The HIT design closely mirrors that of Phase 1. The main task remains unchanged, except for the inclusion of the user’s information need or a dialogue summary. Annotators answer the same two questions on relevance and usefulness in separate HITs. While we do not strictly enforce reliance on the additional information provided, annotators are encouraged to use it when they perceive that the current response lacks sufficient information for an informed judgment.
2.4 Experimental conditions
We focus on two key attributes: the amount and type of dialogue context. For both attributes, we explore three distinct settings, resulting in 6 variations, for both relevance and usefulness; each was applied to the same 40 dialogues:
• Amount of context.
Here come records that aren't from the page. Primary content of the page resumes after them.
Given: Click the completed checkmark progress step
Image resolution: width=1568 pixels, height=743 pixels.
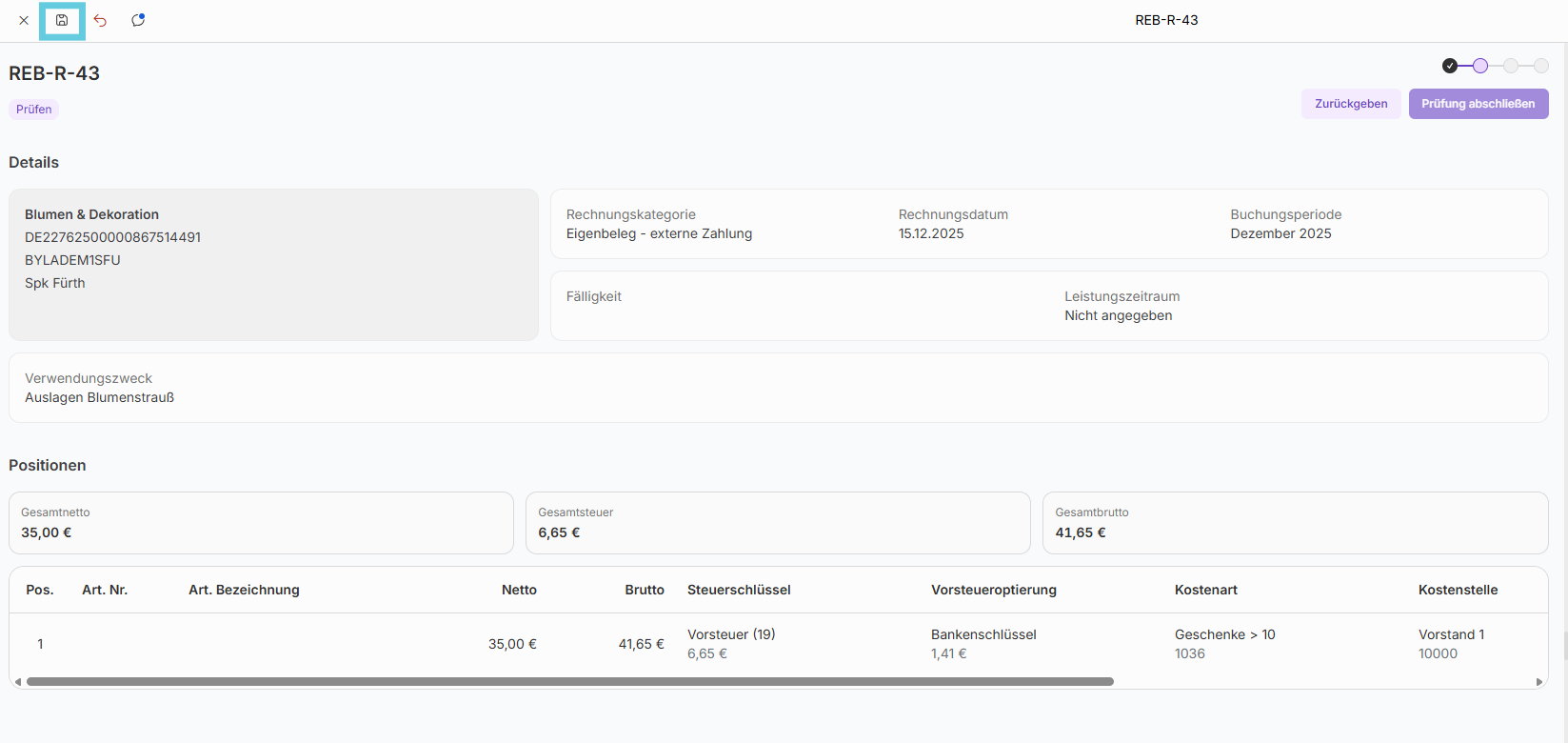Looking at the screenshot, I should (x=1450, y=66).
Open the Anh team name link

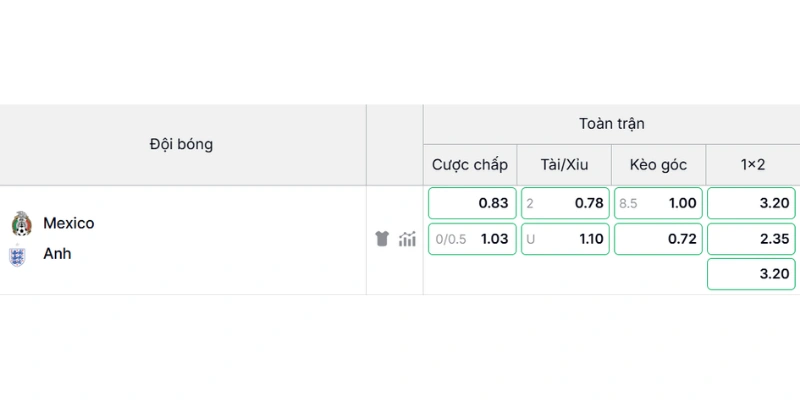pos(57,254)
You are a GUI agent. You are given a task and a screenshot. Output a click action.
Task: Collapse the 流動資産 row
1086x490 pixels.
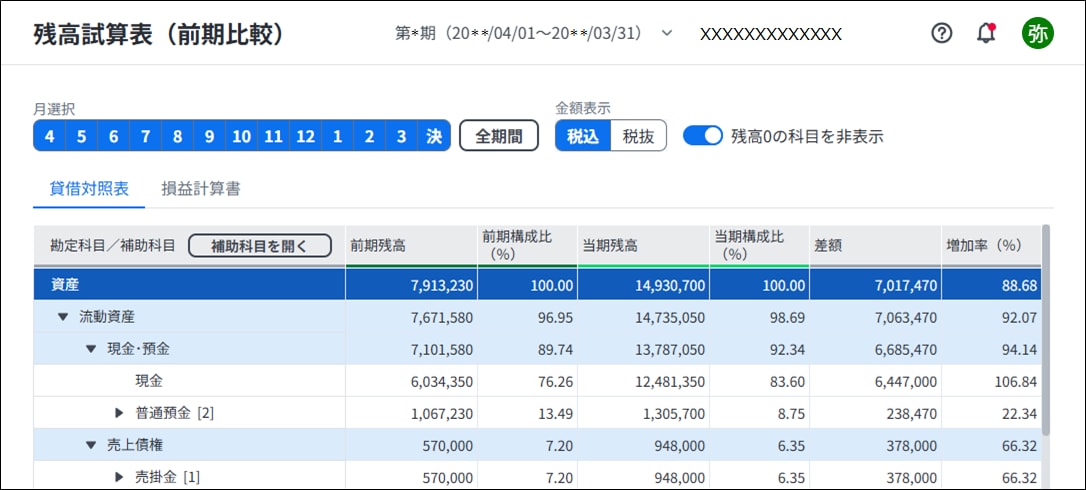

We explore three truncation strategies: no-context (C0), partial context (C3), and full context (C7), designed to encompass scenarios where no previous dialogue context is accessible to the annotator (C0), where some previous dialogue context is available but not comprehensively (C3), and when annotators have access to the complete previous dialogue context (C7).
• Type of context. Using the contexts generated in Section 2.2, we experiment with three variations of context type: heuristically generated information need (C0-heu), an LLM-generated information need (C0-llm), and dialogue summary (C0-sum).
Table 3 in Section A.1 of the appendix summarizes the experimental conditions.
2.5 Participants
We enlisted master workers from the US on Amazon Mechanical Turk (MTurk) (Amazon Mechanical Turk, 2023) to ensure proficient language understanding. Annotators were filtered based on platform qualifications, requiring a minimum accuracy of 97% across 5000 HITs. To mitigate any learning bias from the task, each annotator was limited to completing 10 HITs per batch and participating in a maximum of 3 experimental conditions. A total of 78 unique annotators took part in Phases 1 and 2 and each worker was paid $0.4 per HIT, an average of $14 per hour. Their average age range was 35–44 years. The gender distribution was 46% female and 54% male. The majority held a four-year undergraduate degree (48%), followed by two-year and master’s degrees (15% and 14%, respectively).
We conduct quality control on the crowdsourced labels to ensure reliability as described in Section A.2 in the appendix.